Patent Reviews Via Wiki
unboring writes "Fortune reports on a pilot program where the patent approval process would be opened to outsiders for review. Reviewers can vote and discuss on different proposals, through say a wiki. Given the many (recent and past) patent approval fiascos, this seems like a good idea. It'll be interesting to see how they would deal with the issues faced by Wikipedia."
Wouldn't a good old-fashioned forum serve this purpose more effectively? I mean, it's not like the reviewers are going to be editing the actual patent submission, just discussing it.
Curiously, neither the submission nor the CNN article gave a link to the actual project page for the Peer to Patent Project. That page has more information and a blog giving updates on progress. There's also a Community Patent Proposal Wiki, but it seems to be down.
Interestingly, the lead sponsors for the project are HP, IBM, Microsoft, and Red Hat. Strange bedfellows, eh?
The chances of this happening are inversely proportional to the chances that it will be abused if it does happen. If a major company has a multimillion dollar product on the line, they will do ANYTHING to make sure it gets approved, even if it means sabotaging any method open to the public. It doesn't matter if it's a wiki, a forum or a voting system, they will abuse it because millions (or even billions) could be on the line.
Funnypics
It's laudable that they want people to have a say in whether patents should be approved, but why a wiki instead of a normal forum? The only reason I can think of is that in a forum people usually post multiple similar comments because they don't read what has already been written prior to posting (yes, I'm talking to you, Slashdot!*), and reading all those comments would turn into another burden for patent examiners. However, even with a wiki you have to read the history of the page, or you might just get the last person's opinion. So, again, why a wiki?

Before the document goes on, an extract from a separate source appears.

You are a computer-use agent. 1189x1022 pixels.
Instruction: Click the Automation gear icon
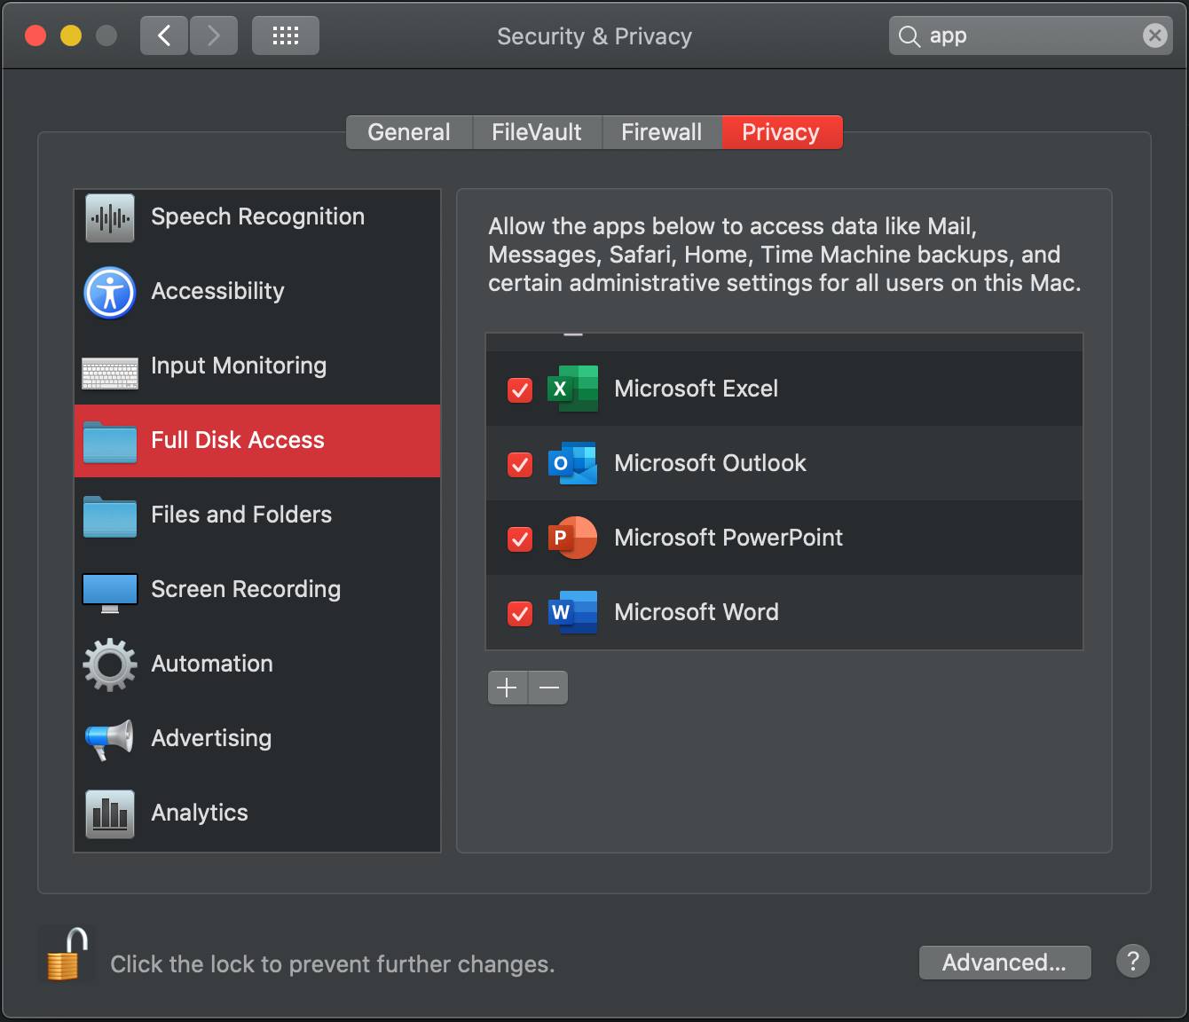pyautogui.click(x=108, y=664)

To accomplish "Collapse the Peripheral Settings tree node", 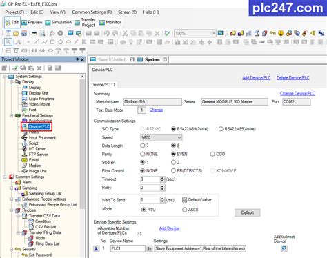I will coord(11,115).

BTW, it will be mightily interesting to see if this has none, some, or a major impact on what patents are actually approved. I can imagine geeks with too much time on their hands will find some obscure prior art to almost everything that companies think of patenting, thus leaving only the things that really should be patentable to make it through the process. In short, how it should be. But it all remains to be seen.
* And yes, I'm aware that somebody has probably posted a comment similar to this one already, making it oh so ironic. Yawn.
by page 20, they would be arguing why pink ponies are pink and if [insert favorite politician] owns one.
Specifically, those who would ordinarily slip through the cracks because someone doesn't catch prior art.
A significant population with an [almost] unmeasurable body of knowledge and information would do a pretty thorough job of flagging someone which the patent examiners working under extremely high pressure to push things down the assembly line. This would make the examiner's job one of validation of claims posted via wiki.
One question remains: What's going to happen if we see a couple of companies who shall remain nameless and are granted patents by filling out a pre-approved form are faced with prior art (or silly art) claims and the company receives the approval anyway? That might prove there's some monkey business is afoot. (Donating a Playboy Bunny to their favorite charity? (Charity begins at home)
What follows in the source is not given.